Small populations are vulnerable to extinction from demographic stochasticity (random birth/death variation), environmental stochasticity, and genetic stochasticity (drift and inbreeding). The extinction vortex describes how small size leads to inbreeding depression and fitness loss, further reducing size. Extinction risk increases nonlinearly as population size decreases. Management must maintain populations above minimum viable sizes to buffer against stochastic events.
From your study of effective population size and genetic drift in small populations, you know that smaller populations experience stronger random fluctuations in allele frequencies and lose genetic variation faster. Population stochasticity extends this insight beyond genetics to the full range of random processes that threaten small populations with extinction. The core message is sobering: once a population becomes small enough, randomness alone can kill it, even if the average birth and death rates would sustain a larger population indefinitely.
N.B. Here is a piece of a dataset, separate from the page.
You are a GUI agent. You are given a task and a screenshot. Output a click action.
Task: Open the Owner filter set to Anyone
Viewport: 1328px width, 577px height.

Demographic stochasticity is random variation in individual birth and death events. In a population of millions, the law of large numbers ensures that the actual birth rate closely matches the expected rate. But in a population of twenty, random chance might produce fifteen deaths and only five births in a given year — not because conditions worsened, but simply because coin flips sometimes come up tails. Imagine flipping a fair coin twenty times: you might easily get twelve heads and eight tails, a 60/40 split that would be negligible in a thousand flips but devastating in a tiny population. Environmental stochasticity adds another layer: random fluctuations in weather, food supply, disease, or predator pressure that affect all individuals simultaneously. A single bad winter can wipe out a population that was otherwise viable. Catastrophes — floods, fires, epidemics — are extreme environmental events that can eliminate populations in one stroke.
Genetic stochasticity completes the picture. Small populations lose alleles through drift, reducing adaptive potential. Inbreeding becomes unavoidable when few mates are available, exposing deleterious recessive alleles and causing inbreeding depression — reduced survival and fertility. This is where the extinction vortex takes hold: a small population suffers inbreeding depression, which reduces fitness, which shrinks the population further, which intensifies inbreeding, which reduces fitness more. Each turn of the vortex accelerates the next, creating a positive feedback loop that is extremely difficult to escape without outside intervention.
The practical consequence is that extinction risk increases nonlinearly as population size drops. A population of 10,000 might face negligible stochastic risk; a population of 500 faces moderate risk; a population of 50 faces severe risk from all three forms of stochasticity acting simultaneously. Conservation biologists use minimum viable population (MVP) estimates — the smallest population size with a high probability of persisting for a given time horizon — to set management targets. Strategies like genetic rescue (introducing individuals from other populations to restore genetic diversity), habitat corridors (connecting isolated fragments), and captive breeding all aim to push populations above the threshold where stochastic processes dominate, giving deterministic factors like birth rates and habitat quality a chance to sustain the population.